___ STORED DATA ___
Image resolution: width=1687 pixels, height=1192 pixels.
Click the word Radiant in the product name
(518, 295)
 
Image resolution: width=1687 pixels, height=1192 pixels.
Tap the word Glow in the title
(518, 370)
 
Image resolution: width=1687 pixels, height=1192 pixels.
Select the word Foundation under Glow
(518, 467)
___
WHAT YOU NEED TO DO: Transcribe all of the material above line for line, keeping every word, number, and punctuation mark unchanged.

OUTPUT:
Image resolution: width=1687 pixels, height=1192 pixels.
Click the word Radiant in the product name
(518, 295)
 
Image resolution: width=1687 pixels, height=1192 pixels.
Tap the word Glow in the title
(518, 370)
 
Image resolution: width=1687 pixels, height=1192 pixels.
Select the word Foundation under Glow
(518, 467)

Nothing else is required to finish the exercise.